Friday, 23 August 2002

Messing with the mob

Listening to:

Diana Krall, When I look in your eyes.

Recently, Britain has been consumed with the case of two 10 year old girls abducted from the small Cambridgeshire town of Soham, and murdered. There have been a couple of arrests. One man will likely be charged with the girls' murder, but is now in a mental hospital and won't appear until deemed fit to stand trial. A woman, the man's fiancée, has been charged in court with perverting the course of justice.
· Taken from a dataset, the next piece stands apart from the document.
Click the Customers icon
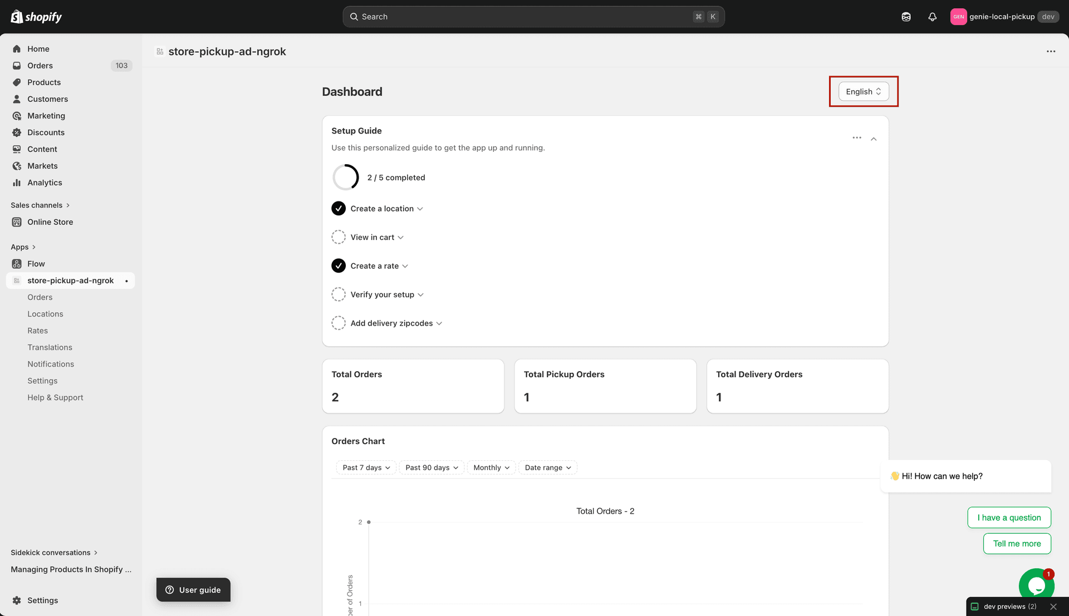click(x=17, y=98)
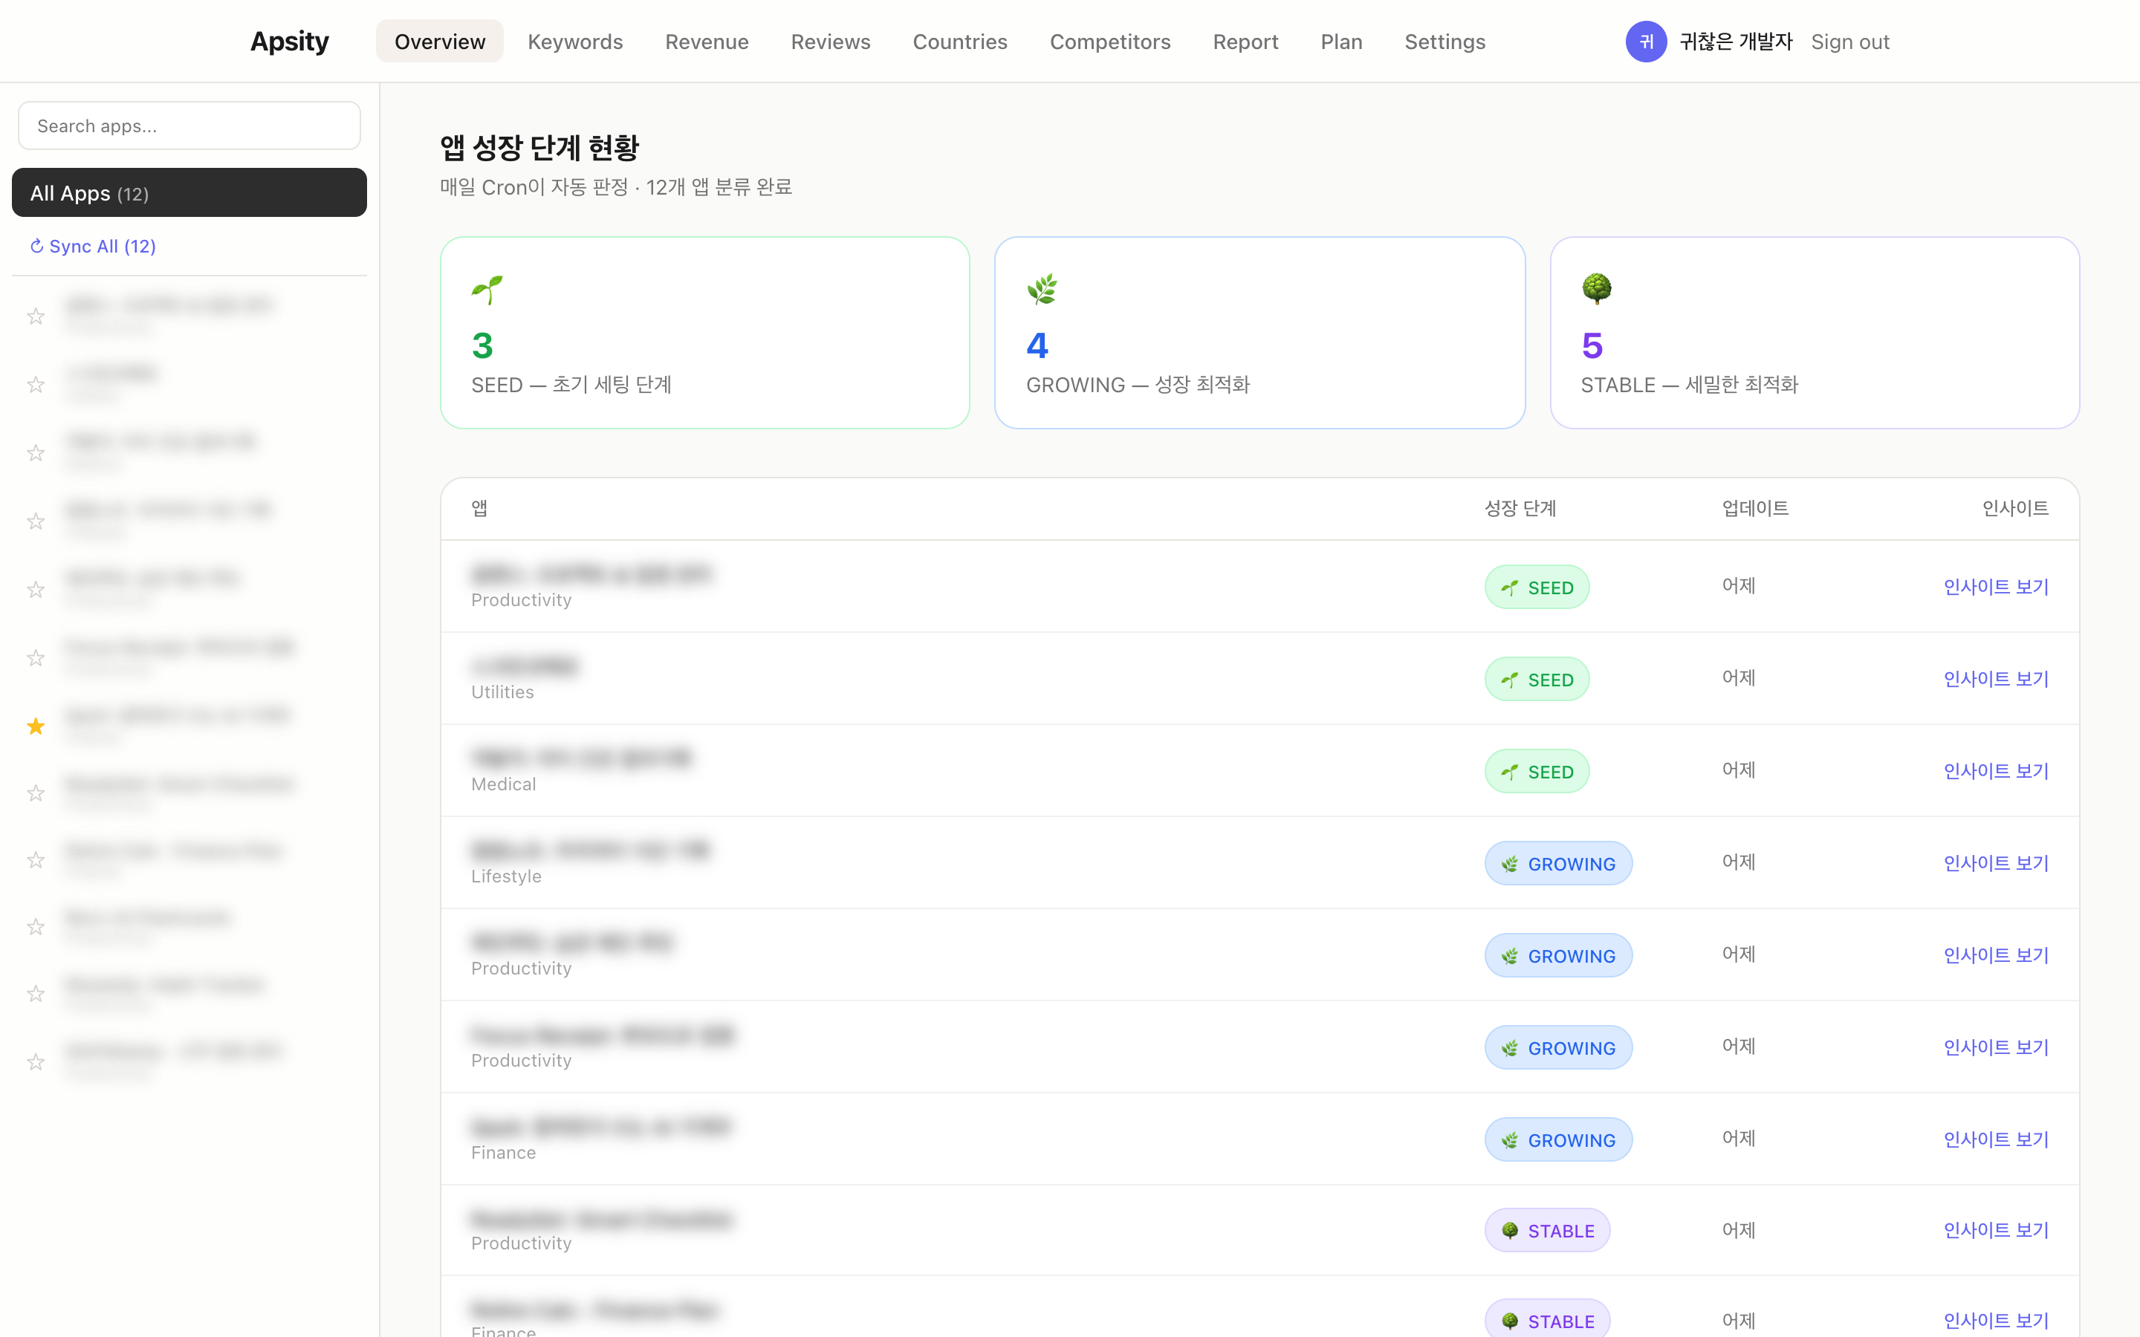The height and width of the screenshot is (1337, 2140).
Task: View insights for the Medical app row
Action: [x=1995, y=770]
Her court appearance in Peterborough showed mob-mentality at its worst. (See, for example, this coverage from the BBC, and this from the Guardian.) These people clearly didn't believe in the principle of being assumed innocent before being proven guilty, and were more than willing to scream at and abuse someone who isn't even being charged as an accomplice to her partner's crimes. Perverting the course of justice is a serious enough crime to warrant up to a life sentence, but this still strikes me as excessive. Worse still, some of the mob brought along their children. This really must be unhealthy. (Matt Seaton, in the Guardian on this.)

I can't help but think that a lot of reaction has been fuelled by non-stop media coverage. On one hand, there's probably an argument to the effect that the media can help in getting the public to come forward to the police, but this doesn't seem to have happened in this case. The frenzy seems reminiscent of what happened when Diana, Princess of Wales died.